● **Texte fourni**:
En effet, le juge prud’homal constate que, si la possibilité pour l’employeur d’organiser, en cas d’arrêt maladie, une contre visite est expressément prévue par l’accord d’entreprise du 7 décembre 2012 qui prévoit qu’en cas d’absence du salarié lors du contrôle ou de refus du salarié de se soumettre à la contrevisite, l’employeur cesse immédiatement le versement du complément de salaire après avoir averti le salarié, il résulte des éléments versés aux débats et des explications données par les parties que le contrôle mis en place par DOMAXIS SA d’HLM n’a pu aboutir, non pas en raison de l’absence ou du refus de la salariée, mais du fait que son nom ne figurait pas sur la boite aux lettres de la personne par qui elle se disait hébergée, sans que le contrôleur ou l’employeur n’ait néanmoins recherché à la joindre pour se faire préciser ce nom et que la visite puisse aboutir.

● **Données extraites**:
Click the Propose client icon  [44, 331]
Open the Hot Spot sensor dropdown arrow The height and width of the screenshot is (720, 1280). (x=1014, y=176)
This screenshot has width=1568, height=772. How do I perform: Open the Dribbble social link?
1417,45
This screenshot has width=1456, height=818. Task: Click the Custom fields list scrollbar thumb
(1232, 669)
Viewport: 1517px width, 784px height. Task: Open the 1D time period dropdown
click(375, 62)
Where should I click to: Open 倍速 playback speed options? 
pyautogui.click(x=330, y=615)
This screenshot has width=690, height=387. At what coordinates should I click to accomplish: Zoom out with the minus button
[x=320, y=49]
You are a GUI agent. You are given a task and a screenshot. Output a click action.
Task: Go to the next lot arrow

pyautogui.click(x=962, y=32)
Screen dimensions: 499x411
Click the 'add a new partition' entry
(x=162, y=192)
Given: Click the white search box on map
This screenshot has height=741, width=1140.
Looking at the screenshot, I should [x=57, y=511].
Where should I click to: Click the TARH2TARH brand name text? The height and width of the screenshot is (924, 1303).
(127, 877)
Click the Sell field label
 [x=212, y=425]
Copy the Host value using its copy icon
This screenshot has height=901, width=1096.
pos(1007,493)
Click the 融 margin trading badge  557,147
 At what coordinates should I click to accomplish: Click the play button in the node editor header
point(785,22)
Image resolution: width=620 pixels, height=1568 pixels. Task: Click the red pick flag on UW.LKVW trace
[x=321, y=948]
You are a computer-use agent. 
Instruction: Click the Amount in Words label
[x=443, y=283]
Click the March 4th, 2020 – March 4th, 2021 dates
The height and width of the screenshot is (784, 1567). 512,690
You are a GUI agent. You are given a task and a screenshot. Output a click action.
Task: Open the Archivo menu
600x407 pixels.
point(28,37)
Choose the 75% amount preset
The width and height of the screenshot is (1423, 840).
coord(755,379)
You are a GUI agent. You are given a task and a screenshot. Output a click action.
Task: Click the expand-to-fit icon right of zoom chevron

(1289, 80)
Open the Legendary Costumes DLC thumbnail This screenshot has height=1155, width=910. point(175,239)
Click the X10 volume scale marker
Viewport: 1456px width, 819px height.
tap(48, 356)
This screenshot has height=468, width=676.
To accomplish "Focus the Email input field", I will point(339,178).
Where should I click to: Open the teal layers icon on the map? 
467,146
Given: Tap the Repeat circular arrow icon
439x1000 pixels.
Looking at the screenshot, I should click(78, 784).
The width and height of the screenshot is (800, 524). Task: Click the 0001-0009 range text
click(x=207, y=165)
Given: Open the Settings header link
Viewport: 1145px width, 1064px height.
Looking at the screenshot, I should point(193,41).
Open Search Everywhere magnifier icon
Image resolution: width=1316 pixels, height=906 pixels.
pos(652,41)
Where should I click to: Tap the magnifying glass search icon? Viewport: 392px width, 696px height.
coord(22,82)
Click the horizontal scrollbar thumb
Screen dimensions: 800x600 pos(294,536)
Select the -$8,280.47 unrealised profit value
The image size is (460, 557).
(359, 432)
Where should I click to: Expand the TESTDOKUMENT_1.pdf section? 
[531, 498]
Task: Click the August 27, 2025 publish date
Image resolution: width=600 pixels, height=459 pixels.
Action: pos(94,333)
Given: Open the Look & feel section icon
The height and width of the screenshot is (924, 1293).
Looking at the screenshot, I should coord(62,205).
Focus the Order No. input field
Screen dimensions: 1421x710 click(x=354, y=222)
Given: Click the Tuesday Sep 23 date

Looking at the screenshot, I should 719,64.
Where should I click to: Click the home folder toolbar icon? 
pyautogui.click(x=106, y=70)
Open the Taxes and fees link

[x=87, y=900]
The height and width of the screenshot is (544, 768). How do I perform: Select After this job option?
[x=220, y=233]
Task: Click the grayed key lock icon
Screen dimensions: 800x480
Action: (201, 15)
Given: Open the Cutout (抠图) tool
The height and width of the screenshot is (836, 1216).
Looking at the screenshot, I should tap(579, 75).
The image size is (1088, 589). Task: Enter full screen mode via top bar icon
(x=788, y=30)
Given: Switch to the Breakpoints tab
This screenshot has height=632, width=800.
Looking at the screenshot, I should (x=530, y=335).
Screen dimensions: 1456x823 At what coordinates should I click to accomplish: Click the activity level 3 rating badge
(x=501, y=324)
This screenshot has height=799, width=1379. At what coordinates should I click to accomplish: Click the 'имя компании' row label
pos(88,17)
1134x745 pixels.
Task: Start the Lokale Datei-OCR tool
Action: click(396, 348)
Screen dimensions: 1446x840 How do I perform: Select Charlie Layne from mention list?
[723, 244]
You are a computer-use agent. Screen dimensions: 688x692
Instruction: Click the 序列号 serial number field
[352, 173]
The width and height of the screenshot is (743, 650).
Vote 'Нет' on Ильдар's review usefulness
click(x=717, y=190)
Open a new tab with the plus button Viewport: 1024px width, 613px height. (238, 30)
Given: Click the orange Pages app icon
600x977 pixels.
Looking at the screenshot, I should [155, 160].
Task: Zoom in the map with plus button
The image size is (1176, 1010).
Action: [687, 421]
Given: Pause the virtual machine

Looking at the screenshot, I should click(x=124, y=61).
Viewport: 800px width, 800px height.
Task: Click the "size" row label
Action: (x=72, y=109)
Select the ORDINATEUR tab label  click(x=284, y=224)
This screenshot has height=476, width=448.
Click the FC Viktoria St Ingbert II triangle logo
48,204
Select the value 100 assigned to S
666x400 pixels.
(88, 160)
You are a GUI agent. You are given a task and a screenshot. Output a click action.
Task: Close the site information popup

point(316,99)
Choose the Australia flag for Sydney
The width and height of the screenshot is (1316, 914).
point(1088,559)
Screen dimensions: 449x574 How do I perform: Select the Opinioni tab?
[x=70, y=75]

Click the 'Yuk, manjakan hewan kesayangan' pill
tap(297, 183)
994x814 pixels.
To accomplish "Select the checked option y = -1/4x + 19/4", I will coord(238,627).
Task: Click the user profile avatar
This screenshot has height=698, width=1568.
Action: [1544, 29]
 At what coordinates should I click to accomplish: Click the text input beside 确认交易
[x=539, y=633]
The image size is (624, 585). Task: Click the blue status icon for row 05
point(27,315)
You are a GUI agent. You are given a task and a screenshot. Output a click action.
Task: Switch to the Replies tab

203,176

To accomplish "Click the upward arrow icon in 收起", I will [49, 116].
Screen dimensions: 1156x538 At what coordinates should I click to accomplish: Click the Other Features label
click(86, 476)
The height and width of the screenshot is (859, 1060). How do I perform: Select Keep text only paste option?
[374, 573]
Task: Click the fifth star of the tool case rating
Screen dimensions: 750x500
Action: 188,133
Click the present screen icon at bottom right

● **Exercice**: Recopiez à l'identique le passage du texte sur la contre-visite en cas d'arrêt maladie, de "En effet, le" à "visite puisse aboutir.". Cette liste provient d'une autre source que le texte.

● **Résultat**:
En effet, le juge prud’homal constate que, si la possibilité pour l’employeur d’organiser, en cas d’arrêt maladie, une contre visite est expressément prévue par l’accord d’entreprise du 7 décembre 2012 qui prévoit qu’en cas d’absence du salarié lors du contrôle ou de refus du salarié de se soumettre à la contrevisite, l’employeur cesse immédiatement le versement du complément de salaire après avoir averti le salarié, il résulte des éléments versés aux débats et des explications données par les parties que le contrôle mis en place par DOMAXIS SA d’HLM n’a pu aboutir, non pas en raison de l’absence ou du refus de la salariée, mais du fait que son nom ne figurait pas sur la boite aux lettres de la personne par qui elle se disait hébergée, sans que le contrôleur ou l’employeur n’ait néanmoins recherché à la joindre pour se faire préciser ce nom et que la visite puisse aboutir.